Difícil não lembrar do padre Nando, do Quarup de Antonio Callado, outro padre pernambucano que se desilude com a Igreja, abandona a batina no decorrer de uma expedição geográfica (neste caso, ao Xingu) e passa por uma transformação.
Ginga já havia figurado em outro romance histórico de um escritor angolano: A gloriosa família, de Pepetela, publicado em 1997. O constante uso de excertos de documentos seiscentistas por Pepetela imprime outro tom ao livro, focado na família do título, os Van Dum, holandeses que traficavam escravos durante o breve período em que Luanda ficou sob domínio de Amsterdã — retratado nas últimas páginas de A rainha Ginga. Ela também aparece em O trono da rainha Jinga (1999), primeiro dos cinco livros que viriam a formar o Compêndio Mítico do Rio de Janeiro, de Alberto Mussa. O escritor carioca constrói uma narrativa policial vertiginosa que começa na África e termina no Brasil.
Perspectiva africana
Numa entrevista dada à época do lançamento do romance, em 2014, Agualusa lembra que o momento de escrita coincidiu com a filmagem de um longa angolano sobre Ginga (Njinga, Rainha de Angola, lançado em 2013). Na mesma época, seu amigo e escritor moçambicano Mia Couto escrevia sobre Ngungunyane, o último imperador do Estado de Gaza, que em fins do século 19 ocupava uma região considerável do que viria a ser Moçambique e resistia à colonização de Lisboa. “Talvez haja em África uma demanda comum. É uma tentativa de redescobrir o passado numa perspectiva africana. Este livro responde a uma inquietação comum ao continente (e não apenas à África de língua portuguesa)”, disse o autor.
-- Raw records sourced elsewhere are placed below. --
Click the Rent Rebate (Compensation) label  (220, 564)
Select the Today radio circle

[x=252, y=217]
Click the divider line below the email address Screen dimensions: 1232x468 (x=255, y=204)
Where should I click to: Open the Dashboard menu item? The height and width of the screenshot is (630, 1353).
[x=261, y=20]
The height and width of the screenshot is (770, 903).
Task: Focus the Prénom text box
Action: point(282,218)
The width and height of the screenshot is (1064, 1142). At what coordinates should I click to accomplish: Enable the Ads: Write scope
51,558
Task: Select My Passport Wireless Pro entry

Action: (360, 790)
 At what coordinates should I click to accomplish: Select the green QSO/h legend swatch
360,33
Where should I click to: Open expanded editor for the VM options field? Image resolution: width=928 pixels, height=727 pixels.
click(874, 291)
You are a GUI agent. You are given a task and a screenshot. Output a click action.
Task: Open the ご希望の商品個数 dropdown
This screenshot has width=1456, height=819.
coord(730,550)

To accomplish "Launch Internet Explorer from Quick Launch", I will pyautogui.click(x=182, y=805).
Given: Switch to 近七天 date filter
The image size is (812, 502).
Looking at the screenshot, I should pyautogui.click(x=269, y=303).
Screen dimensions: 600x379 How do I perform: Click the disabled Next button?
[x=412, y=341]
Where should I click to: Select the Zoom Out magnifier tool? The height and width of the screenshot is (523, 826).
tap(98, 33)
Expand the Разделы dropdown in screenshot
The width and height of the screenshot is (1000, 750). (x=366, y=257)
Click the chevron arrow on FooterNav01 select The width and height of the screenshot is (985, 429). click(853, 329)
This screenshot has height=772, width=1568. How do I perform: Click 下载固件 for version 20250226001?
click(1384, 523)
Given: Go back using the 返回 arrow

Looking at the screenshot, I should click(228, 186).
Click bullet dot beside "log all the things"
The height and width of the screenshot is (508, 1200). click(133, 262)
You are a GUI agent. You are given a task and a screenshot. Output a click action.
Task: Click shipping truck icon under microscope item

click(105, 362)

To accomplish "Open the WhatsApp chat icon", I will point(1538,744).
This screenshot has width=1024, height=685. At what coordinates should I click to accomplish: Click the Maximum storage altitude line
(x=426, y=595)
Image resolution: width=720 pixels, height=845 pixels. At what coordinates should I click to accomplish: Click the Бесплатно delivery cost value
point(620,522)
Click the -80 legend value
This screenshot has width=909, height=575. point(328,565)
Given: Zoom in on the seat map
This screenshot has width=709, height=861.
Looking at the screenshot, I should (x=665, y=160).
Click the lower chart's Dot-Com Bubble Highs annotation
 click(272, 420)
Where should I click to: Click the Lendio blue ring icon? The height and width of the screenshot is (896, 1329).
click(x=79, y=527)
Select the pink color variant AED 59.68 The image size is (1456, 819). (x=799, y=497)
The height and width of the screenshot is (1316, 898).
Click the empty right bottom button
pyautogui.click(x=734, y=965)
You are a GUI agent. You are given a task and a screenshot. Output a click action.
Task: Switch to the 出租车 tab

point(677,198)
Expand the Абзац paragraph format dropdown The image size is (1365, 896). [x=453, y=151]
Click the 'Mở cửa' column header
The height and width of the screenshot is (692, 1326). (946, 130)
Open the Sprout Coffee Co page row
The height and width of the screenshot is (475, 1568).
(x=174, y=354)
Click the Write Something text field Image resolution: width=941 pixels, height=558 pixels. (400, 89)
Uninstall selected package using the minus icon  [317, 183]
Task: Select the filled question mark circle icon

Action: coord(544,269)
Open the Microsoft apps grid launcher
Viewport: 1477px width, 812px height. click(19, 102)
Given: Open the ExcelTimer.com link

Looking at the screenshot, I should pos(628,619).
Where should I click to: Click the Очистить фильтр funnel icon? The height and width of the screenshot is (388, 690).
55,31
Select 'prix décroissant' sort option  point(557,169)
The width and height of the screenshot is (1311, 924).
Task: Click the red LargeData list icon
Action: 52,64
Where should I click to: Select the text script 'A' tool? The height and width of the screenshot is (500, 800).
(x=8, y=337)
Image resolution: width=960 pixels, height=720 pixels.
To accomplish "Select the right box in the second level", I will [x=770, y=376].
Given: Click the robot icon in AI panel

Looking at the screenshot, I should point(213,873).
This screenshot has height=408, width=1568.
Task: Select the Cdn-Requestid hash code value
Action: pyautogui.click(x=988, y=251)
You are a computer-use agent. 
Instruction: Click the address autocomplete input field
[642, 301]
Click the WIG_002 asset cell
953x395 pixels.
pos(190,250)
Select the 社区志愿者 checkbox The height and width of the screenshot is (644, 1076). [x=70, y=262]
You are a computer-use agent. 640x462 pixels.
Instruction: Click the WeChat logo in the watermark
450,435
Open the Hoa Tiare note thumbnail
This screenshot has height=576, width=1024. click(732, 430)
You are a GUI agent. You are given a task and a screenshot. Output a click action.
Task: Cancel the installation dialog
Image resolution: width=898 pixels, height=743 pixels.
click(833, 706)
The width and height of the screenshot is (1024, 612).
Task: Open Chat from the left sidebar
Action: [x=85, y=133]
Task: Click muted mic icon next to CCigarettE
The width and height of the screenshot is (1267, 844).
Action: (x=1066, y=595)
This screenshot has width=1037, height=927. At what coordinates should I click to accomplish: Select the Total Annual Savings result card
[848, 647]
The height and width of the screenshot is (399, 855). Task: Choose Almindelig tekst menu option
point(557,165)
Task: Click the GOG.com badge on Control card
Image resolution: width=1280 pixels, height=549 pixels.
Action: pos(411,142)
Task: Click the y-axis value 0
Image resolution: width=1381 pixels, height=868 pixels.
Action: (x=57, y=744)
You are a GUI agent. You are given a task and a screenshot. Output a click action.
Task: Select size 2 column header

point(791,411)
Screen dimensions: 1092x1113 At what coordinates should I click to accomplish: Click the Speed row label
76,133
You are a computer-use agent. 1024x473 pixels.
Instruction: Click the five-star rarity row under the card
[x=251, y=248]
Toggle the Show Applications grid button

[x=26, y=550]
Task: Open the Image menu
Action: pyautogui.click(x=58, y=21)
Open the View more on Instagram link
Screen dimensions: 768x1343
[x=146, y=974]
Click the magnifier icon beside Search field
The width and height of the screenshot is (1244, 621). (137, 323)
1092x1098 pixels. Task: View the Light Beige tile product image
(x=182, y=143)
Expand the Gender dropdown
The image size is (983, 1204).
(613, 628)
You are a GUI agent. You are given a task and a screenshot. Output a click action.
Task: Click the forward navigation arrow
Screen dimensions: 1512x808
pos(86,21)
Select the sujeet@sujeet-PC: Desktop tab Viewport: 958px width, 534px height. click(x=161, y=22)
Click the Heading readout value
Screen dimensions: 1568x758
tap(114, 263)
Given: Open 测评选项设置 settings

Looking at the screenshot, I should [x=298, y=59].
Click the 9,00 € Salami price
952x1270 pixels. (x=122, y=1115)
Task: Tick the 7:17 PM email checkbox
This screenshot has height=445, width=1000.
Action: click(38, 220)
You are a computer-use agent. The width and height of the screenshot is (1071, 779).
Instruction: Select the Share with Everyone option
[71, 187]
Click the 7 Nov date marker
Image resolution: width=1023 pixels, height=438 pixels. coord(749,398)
Ginga navegou por alianças delicadas com europeus e africanos; reinou no Dongo e depois na Matamba por cerca de cinquenta anos, até morrer. Não foi a única mulher a governar terras na África, mas foi a que mais penetrou no imaginário de seus contemporâneos como governante a ser amada, temida ou ambos. Como escreve Francisco na última vez em que a viu, “ali, naquele breve instante, enquanto o sol recuperava o fôlego, parecia imune a tudo, inclusive ao próprio tempo”.